# **Analysing Kaggle Datasets**

In [None]:
def overview(df):
    print("Shape:", df.shape)
    print("\nColumns and dtypes:\n", df.dtypes)
    print("\nNon-null counts:\n", df.count())
    print("\nMissing values per column:\n", df.isna().sum())
    print("\nBasic descriptive statistics for diet columns:\n")
    display(df[diet_cols].describe().T)

overview(country_dietary)

In [None]:
def plot_distributions(df):
    for col in diet_cols:
        plt.figure(figsize=(6,4))
        data = df[col].dropna()
        plt.hist(data, bins=30)
        plt.title(f"Distribution: {col}")
        plt.xlabel(col)
        plt.ylabel("Count")

    # Scatter matrix of diet columns as per the intake
    plt.figure(figsize=(12,12))

plot_distributions(country_dietary)

In [None]:
def correlation_analysis(df):
    corr = df[diet_cols].corr()
    corr.to_csv(os.path.join("diet_columns_correlation.csv"))
    # Heatmap using matplotlib
    plt.figure(figsize=(8,6))
    im = plt.imshow(corr, vmin=-1, vmax=1)
    plt.colorbar(im, fraction=0.046, pad=0.04)
    plt.xticks(range(len(diet_cols)), diet_cols, rotation=45, ha='right')
    plt.yticks(range(len(diet_cols)), diet_cols)
    plt.title("Correlation matrix (diet variables)")
    for (i, j), val in np.ndenumerate(corr.values):
        plt.text(j, i, f"{val:.2f}", ha='center', va='center', fontsize=8, color='white' if abs(val)>0.5 else 'black')
    return corr

correlation_analysis(country_dietary)

# **Analysing WHO Datasets**

In [None]:
def analyze_single_dataset(df, dataset_name="Dataset"):
    print(f"\n==============================")
    print(f" ANALYSIS FOR: {dataset_name}")
    print(f"==============================\n")

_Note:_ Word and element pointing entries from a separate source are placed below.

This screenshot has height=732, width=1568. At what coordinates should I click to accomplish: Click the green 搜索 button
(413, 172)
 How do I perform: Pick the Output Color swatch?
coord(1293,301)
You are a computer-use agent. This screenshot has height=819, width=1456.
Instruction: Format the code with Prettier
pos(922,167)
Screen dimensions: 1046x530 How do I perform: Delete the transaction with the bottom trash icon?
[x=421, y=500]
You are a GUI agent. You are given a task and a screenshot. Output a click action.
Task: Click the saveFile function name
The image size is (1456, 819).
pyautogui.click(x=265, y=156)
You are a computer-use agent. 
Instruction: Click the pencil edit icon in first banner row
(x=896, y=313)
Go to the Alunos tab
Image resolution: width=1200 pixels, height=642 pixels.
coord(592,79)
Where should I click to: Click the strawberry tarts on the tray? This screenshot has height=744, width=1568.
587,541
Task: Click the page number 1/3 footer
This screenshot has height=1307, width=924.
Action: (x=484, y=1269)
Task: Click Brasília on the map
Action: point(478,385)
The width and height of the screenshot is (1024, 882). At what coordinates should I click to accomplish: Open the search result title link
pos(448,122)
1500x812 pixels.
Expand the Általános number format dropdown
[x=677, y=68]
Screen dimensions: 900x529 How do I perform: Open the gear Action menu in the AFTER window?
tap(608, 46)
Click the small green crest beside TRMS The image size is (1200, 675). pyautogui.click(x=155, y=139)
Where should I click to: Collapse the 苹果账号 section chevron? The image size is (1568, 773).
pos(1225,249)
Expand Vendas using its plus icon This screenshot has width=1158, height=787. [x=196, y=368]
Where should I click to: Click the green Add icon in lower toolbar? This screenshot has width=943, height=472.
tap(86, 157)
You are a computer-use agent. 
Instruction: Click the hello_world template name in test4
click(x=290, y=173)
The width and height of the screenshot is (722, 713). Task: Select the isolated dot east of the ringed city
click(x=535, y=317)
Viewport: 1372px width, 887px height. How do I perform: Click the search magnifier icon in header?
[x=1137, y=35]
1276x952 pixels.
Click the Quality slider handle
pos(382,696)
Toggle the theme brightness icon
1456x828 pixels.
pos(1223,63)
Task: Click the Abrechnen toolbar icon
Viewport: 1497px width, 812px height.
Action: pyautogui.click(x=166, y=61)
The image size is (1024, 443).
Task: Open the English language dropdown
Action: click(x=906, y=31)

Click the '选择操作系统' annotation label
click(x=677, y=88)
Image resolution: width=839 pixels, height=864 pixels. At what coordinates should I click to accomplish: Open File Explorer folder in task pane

    # -----------------------
    # 1. Year-wise trend
    # -----------------------
    try:
        yearly = df.groupby("Year")["Value_clean"].mean().reset_index()
        print("✔ YEARLY TREND (global mean):")
        print(yearly.head(), "\n")
    except:
        print("⚠ Could not compute yearly trend\n")

    # -----------------------
    # 2. Country ranking
    # -----------------------
    try:
        country_rank = (
            df.groupby("Country")["Value_clean"]
            .mean()
            .sort_values(ascending=False)
            .head(10)
        )
        print("✔ TOP 10 COUNTRIES:")
        print(country_rank, "\n")
    except:
        print("⚠ Could not compute country ranking\n")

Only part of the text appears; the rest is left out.